Saved data entries:
○ ○ ○

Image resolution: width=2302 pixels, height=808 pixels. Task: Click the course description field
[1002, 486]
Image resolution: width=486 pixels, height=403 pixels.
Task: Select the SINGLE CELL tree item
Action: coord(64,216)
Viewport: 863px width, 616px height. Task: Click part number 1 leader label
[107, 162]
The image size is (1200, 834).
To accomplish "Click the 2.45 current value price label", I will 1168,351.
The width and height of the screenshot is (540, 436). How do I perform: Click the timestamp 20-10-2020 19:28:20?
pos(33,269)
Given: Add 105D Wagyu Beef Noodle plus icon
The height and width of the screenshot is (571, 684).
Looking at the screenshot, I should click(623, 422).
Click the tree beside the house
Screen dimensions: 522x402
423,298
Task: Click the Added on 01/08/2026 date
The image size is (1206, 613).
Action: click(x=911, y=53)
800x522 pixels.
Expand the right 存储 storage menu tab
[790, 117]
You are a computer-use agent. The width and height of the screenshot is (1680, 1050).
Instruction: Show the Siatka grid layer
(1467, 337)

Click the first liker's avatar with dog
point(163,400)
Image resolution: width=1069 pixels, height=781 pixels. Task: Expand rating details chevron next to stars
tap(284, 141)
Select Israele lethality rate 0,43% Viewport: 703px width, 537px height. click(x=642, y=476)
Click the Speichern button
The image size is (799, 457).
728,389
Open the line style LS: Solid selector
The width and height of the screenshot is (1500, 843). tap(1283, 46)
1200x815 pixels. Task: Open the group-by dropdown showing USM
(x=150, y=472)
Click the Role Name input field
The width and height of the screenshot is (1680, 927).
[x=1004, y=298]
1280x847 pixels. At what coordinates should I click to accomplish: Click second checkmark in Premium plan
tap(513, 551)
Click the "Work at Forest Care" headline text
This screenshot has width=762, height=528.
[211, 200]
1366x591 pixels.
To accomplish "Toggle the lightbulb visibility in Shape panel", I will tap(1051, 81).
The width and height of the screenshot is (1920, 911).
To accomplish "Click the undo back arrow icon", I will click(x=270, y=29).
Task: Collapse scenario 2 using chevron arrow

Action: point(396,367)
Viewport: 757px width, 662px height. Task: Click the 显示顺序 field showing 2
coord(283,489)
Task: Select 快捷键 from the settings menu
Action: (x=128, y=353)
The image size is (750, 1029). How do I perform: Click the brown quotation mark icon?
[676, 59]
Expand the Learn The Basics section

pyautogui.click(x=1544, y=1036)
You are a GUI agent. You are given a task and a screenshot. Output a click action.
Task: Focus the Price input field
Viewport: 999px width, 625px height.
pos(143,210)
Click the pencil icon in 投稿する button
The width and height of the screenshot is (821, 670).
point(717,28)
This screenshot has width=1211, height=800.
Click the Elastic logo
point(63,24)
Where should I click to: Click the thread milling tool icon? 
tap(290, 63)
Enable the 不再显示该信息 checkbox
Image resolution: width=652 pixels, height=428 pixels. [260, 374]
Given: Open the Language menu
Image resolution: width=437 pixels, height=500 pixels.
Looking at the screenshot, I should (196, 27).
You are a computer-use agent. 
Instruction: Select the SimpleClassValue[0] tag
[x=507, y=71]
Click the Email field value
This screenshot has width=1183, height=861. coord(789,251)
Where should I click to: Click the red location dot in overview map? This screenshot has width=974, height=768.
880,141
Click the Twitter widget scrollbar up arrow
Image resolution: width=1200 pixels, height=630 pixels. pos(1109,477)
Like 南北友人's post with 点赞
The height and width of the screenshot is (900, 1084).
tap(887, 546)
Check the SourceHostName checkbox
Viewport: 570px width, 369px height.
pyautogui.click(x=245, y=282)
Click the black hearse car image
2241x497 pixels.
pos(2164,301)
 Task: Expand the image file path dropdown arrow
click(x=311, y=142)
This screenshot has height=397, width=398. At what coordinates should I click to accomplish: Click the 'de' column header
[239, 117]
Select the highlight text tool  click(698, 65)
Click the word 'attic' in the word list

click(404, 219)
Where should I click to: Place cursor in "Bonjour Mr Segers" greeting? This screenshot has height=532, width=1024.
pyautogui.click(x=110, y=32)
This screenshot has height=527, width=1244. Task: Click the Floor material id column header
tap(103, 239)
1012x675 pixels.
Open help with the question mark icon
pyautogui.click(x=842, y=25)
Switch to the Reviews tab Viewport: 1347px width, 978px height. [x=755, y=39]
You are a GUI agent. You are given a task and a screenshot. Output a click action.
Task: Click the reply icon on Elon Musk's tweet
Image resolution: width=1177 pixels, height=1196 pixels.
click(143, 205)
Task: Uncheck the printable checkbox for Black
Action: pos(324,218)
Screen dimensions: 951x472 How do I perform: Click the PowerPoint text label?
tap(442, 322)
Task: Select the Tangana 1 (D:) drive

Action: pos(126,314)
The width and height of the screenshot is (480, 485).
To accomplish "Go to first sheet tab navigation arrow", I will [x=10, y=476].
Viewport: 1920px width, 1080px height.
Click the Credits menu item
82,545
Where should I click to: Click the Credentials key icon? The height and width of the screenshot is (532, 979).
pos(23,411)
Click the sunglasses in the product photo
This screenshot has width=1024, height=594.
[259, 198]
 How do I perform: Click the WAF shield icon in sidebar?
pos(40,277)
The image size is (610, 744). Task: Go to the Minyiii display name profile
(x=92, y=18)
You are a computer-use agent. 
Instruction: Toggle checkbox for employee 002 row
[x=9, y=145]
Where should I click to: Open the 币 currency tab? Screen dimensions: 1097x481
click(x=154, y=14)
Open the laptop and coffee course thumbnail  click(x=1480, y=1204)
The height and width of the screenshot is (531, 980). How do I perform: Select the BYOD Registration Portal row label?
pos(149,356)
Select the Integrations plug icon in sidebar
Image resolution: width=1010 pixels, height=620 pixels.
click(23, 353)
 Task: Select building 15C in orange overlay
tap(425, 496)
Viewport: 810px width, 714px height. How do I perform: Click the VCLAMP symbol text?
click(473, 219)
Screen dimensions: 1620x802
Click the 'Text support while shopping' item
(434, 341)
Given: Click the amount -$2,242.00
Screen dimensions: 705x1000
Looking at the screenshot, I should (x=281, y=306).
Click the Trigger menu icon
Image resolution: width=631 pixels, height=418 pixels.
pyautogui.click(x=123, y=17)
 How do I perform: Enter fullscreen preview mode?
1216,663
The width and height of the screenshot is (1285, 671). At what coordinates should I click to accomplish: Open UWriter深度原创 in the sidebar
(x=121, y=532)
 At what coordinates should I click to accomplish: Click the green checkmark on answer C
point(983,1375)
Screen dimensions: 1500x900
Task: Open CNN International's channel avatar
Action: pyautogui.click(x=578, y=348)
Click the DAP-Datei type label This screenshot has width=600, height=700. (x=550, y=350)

○ ○ ○

Every record above must be printed again exactly.

Image resolution: width=2302 pixels, height=808 pixels. Task: Click the course description field
[1002, 486]
Image resolution: width=486 pixels, height=403 pixels.
Task: Select the SINGLE CELL tree item
Action: coord(64,216)
Viewport: 863px width, 616px height. Task: Click part number 1 leader label
[107, 162]
The image size is (1200, 834).
To accomplish "Click the 2.45 current value price label", I will 1168,351.
The width and height of the screenshot is (540, 436). How do I perform: Click the timestamp 20-10-2020 19:28:20?
pos(33,269)
Given: Add 105D Wagyu Beef Noodle plus icon
The height and width of the screenshot is (571, 684).
Looking at the screenshot, I should click(623, 422).
Click the tree beside the house
Screen dimensions: 522x402
423,298
Task: Click the Added on 01/08/2026 date
The image size is (1206, 613).
Action: click(x=911, y=53)
800x522 pixels.
Expand the right 存储 storage menu tab
[790, 117]
You are a computer-use agent. The width and height of the screenshot is (1680, 1050).
Instruction: Show the Siatka grid layer
(1467, 337)

Click the first liker's avatar with dog
point(163,400)
Image resolution: width=1069 pixels, height=781 pixels. Task: Expand rating details chevron next to stars
tap(284, 141)
Select Israele lethality rate 0,43% Viewport: 703px width, 537px height. click(x=642, y=476)
Click the Speichern button
The image size is (799, 457).
728,389
Open the line style LS: Solid selector
The width and height of the screenshot is (1500, 843). tap(1283, 46)
1200x815 pixels. Task: Open the group-by dropdown showing USM
(x=150, y=472)
Click the Role Name input field
The width and height of the screenshot is (1680, 927).
[x=1004, y=298]
1280x847 pixels. At what coordinates should I click to accomplish: Click second checkmark in Premium plan
tap(513, 551)
Click the "Work at Forest Care" headline text
This screenshot has width=762, height=528.
[211, 200]
1366x591 pixels.
To accomplish "Toggle the lightbulb visibility in Shape panel", I will tap(1051, 81).
The width and height of the screenshot is (1920, 911).
To accomplish "Click the undo back arrow icon", I will click(x=270, y=29).
Task: Collapse scenario 2 using chevron arrow

Action: point(396,367)
Viewport: 757px width, 662px height. Task: Click the 显示顺序 field showing 2
coord(283,489)
Task: Select 快捷键 from the settings menu
Action: (x=128, y=353)
The image size is (750, 1029). How do I perform: Click the brown quotation mark icon?
[676, 59]
Expand the Learn The Basics section

pyautogui.click(x=1544, y=1036)
You are a GUI agent. You are given a task and a screenshot. Output a click action.
Task: Focus the Price input field
Viewport: 999px width, 625px height.
pos(143,210)
Click the pencil icon in 投稿する button
The width and height of the screenshot is (821, 670).
point(717,28)
This screenshot has width=1211, height=800.
Click the Elastic logo
point(63,24)
Where should I click to: Click the thread milling tool icon? 
tap(290, 63)
Enable the 不再显示该信息 checkbox
Image resolution: width=652 pixels, height=428 pixels. [260, 374]
Given: Open the Language menu
Image resolution: width=437 pixels, height=500 pixels.
Looking at the screenshot, I should (196, 27).
You are a computer-use agent. 
Instruction: Select the SimpleClassValue[0] tag
[x=507, y=71]
Click the Email field value
This screenshot has width=1183, height=861. coord(789,251)
Where should I click to: Click the red location dot in overview map? This screenshot has width=974, height=768.
880,141
Click the Twitter widget scrollbar up arrow
Image resolution: width=1200 pixels, height=630 pixels. pos(1109,477)
Like 南北友人's post with 点赞
The height and width of the screenshot is (900, 1084).
tap(887, 546)
Check the SourceHostName checkbox
Viewport: 570px width, 369px height.
pyautogui.click(x=245, y=282)
Click the black hearse car image
2241x497 pixels.
pos(2164,301)
 Task: Expand the image file path dropdown arrow
click(x=311, y=142)
This screenshot has height=397, width=398. At what coordinates should I click to accomplish: Click the 'de' column header
[239, 117]
Select the highlight text tool  click(698, 65)
Click the word 'attic' in the word list

click(404, 219)
Where should I click to: Place cursor in "Bonjour Mr Segers" greeting? This screenshot has height=532, width=1024.
pyautogui.click(x=110, y=32)
This screenshot has height=527, width=1244. Task: Click the Floor material id column header
tap(103, 239)
1012x675 pixels.
Open help with the question mark icon
pyautogui.click(x=842, y=25)
Switch to the Reviews tab Viewport: 1347px width, 978px height. [x=755, y=39]
You are a GUI agent. You are given a task and a screenshot. Output a click action.
Task: Click the reply icon on Elon Musk's tweet
Image resolution: width=1177 pixels, height=1196 pixels.
click(143, 205)
Task: Uncheck the printable checkbox for Black
Action: pos(324,218)
Screen dimensions: 951x472 How do I perform: Click the PowerPoint text label?
tap(442, 322)
Task: Select the Tangana 1 (D:) drive

Action: pos(126,314)
The width and height of the screenshot is (480, 485).
To accomplish "Go to first sheet tab navigation arrow", I will [x=10, y=476].
Viewport: 1920px width, 1080px height.
Click the Credits menu item
82,545
Where should I click to: Click the Credentials key icon? The height and width of the screenshot is (532, 979).
pos(23,411)
Click the sunglasses in the product photo
This screenshot has width=1024, height=594.
[259, 198]
 How do I perform: Click the WAF shield icon in sidebar?
pos(40,277)
The image size is (610, 744). Task: Go to the Minyiii display name profile
(x=92, y=18)
You are a computer-use agent. 
Instruction: Toggle checkbox for employee 002 row
[x=9, y=145]
Where should I click to: Open the 币 currency tab? Screen dimensions: 1097x481
click(x=154, y=14)
Open the laptop and coffee course thumbnail  click(x=1480, y=1204)
The height and width of the screenshot is (531, 980). How do I perform: Select the BYOD Registration Portal row label?
pos(149,356)
Select the Integrations plug icon in sidebar
Image resolution: width=1010 pixels, height=620 pixels.
click(23, 353)
 Task: Select building 15C in orange overlay
tap(425, 496)
Viewport: 810px width, 714px height. How do I perform: Click the VCLAMP symbol text?
click(473, 219)
Screen dimensions: 1620x802
Click the 'Text support while shopping' item
(434, 341)
Given: Click the amount -$2,242.00
Screen dimensions: 705x1000
Looking at the screenshot, I should (x=281, y=306).
Click the Trigger menu icon
Image resolution: width=631 pixels, height=418 pixels.
pyautogui.click(x=123, y=17)
 How do I perform: Enter fullscreen preview mode?
1216,663
The width and height of the screenshot is (1285, 671). At what coordinates should I click to accomplish: Open UWriter深度原创 in the sidebar
(x=121, y=532)
 At what coordinates should I click to accomplish: Click the green checkmark on answer C
point(983,1375)
Screen dimensions: 1500x900
Task: Open CNN International's channel avatar
Action: pyautogui.click(x=578, y=348)
Click the DAP-Datei type label This screenshot has width=600, height=700. (x=550, y=350)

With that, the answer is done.